Em seis meses deste ano, quantidade de apreensões quase atinge índice de todo o ano passado

O número de carteiras de motorista canceladas em Rio Preto aumentou 41% nos primeiros seis meses deste ano em relação ao mesmo período em 2005.

De janeiro a junho deste ano, a Ciretran (Circunscrição Regional de Trânsito) apreendeu 1.445 CNHs (Carteira Nacional de Habilitação). Em 2005, foram 1.023 apreensões no mesmo período. No ano todo foram 1.757 cancelamentos.

A maioria dos casos é de motoristas que alcançam ou ultrapassam os 20 pontos na carteira, seguindo os critérios para pontuação de multas de acordo com o Código Brasileiro de Trânsito.

Quando atinge os 20 pontos, o motorista infrator recebe uma notificação do Detran (Departamento Estadual de Trânsito) para dar justificativa em 30 dias.

“As multas nem sempre pertencem ao dono da CNH. A placa pode estar clonada, por exemplo”, diz o diretor da Ciretran de Rio Preto, Antônio Joaquim de Siqueira.

De acordo com a última relação do Detran, emitida em 15 de julho, 349 motoristas alcançaram os 20 pontos no último mês e têm até junho para dar explicações.

Governo ameniza punição
Foi publicada nessa semana a lei federal que altera o Código Brasileiro de Trânsito quanto à punição para excesso de velocidade.

A partir de agora, só serão canceladas CNHs por execesso de velocidade quando o limite da via for ultrapassado em 50%, e não 20%, como na redação original.

Nestes casos, o valor da multa também será multiplicado por três e vale 180 Ufirs (cerca de R$ 570).

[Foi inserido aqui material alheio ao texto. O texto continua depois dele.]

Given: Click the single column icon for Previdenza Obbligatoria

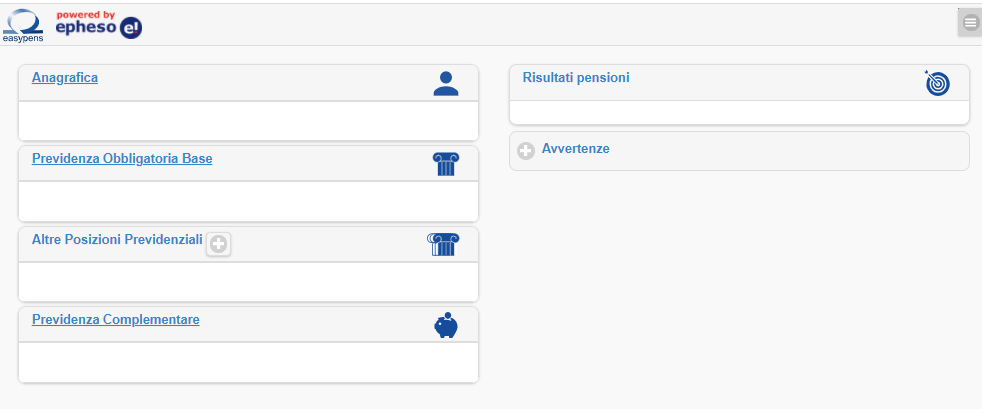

Pela nova resolução, em um exemplo hipotético, se o limite de velocidade da via for de 60 km/h, o infrator só terá sua carteira apreendida se a velocidade do veículo for superior a 90 km/h.

Os novos dispositivos não levam em consideração o tipo de via pública (rodovias, estradas, ruas etc).

As novas regras aplicam-se somente às infrações cometidas a partir da publicação da lei, não atingindo as praticadas antes. Não há efeito retroativo.

OAB prega educação ‘séria’
O advogado Flávio Marques, presidente da OAB de Rio Preto, diz que ampliar o número de radares ou multas não vai mudar o comportamento do motorista.

“O que precisa é de uma educação para o trânsito séria para que, desde pequeno, o cidadão seja criado com uma cultura diferente.”

Para ele, as campanhas de conscientização que acontecem “esporadicamente e dependem da boa vontade de poucos” deveriam passar a ser obrigatórias.

“Isso deveria se tornar disciplina obrigatória nas escolas, desde cedo, porque hoje acontece de forma esporádica. Não vejo ninguém debatendo este problema a sério”, afirma Marques.

O advogado defende o Código Brasileiro de Trânsito, instituído em 1997, mas faz algumas ressalvas.

“De nada adianta uma legislação de primeiro mundo para uma realidade de terceiro mundo”, afirma.